== Exercise description ==
Show each line from the records below in which the word "button" occurs.

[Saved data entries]
======
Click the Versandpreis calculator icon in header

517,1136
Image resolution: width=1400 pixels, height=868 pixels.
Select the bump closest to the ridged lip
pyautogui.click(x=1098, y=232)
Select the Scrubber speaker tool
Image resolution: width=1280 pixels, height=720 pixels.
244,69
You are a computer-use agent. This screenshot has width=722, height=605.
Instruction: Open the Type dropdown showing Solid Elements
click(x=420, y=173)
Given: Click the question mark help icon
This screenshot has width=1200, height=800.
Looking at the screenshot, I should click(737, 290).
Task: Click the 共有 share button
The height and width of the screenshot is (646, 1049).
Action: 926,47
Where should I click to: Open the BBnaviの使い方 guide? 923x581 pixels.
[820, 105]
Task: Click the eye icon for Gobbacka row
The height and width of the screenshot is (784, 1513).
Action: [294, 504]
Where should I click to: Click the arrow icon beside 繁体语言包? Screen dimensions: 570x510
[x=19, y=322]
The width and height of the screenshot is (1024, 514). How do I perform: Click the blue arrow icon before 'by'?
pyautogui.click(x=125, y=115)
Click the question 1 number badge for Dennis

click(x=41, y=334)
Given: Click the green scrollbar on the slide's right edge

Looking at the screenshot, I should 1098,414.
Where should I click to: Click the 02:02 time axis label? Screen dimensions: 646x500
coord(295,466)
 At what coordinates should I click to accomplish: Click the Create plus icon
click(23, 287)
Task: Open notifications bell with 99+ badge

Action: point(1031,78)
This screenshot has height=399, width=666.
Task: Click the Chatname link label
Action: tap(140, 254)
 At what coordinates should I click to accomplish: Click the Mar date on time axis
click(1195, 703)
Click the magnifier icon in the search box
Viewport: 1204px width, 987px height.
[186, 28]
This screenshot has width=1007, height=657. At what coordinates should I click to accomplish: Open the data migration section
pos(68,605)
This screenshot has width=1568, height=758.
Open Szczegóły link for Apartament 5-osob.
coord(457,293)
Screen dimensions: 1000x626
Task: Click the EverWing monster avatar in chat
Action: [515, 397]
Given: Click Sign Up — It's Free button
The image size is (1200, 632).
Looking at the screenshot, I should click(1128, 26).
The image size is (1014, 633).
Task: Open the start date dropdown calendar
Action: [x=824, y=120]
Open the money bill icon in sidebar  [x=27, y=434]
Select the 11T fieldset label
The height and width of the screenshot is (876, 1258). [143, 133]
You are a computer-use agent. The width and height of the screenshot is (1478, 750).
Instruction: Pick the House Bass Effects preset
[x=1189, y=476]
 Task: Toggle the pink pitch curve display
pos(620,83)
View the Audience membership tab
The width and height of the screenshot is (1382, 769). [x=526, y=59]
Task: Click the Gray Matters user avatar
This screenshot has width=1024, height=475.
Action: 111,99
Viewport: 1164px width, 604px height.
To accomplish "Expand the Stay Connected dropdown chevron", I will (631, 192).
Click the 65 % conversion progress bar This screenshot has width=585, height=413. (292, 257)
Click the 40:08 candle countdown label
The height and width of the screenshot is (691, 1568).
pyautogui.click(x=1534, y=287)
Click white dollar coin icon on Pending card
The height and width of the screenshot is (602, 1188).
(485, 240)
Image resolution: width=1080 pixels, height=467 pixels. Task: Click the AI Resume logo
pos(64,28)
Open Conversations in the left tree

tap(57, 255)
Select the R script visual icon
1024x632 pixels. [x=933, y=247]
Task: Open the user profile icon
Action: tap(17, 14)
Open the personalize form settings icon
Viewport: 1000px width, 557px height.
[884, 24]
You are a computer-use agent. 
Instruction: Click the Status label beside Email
======
== Exercise answer ==
Task: Click the 共有 share button
Given: Click Sign Up — It's Free button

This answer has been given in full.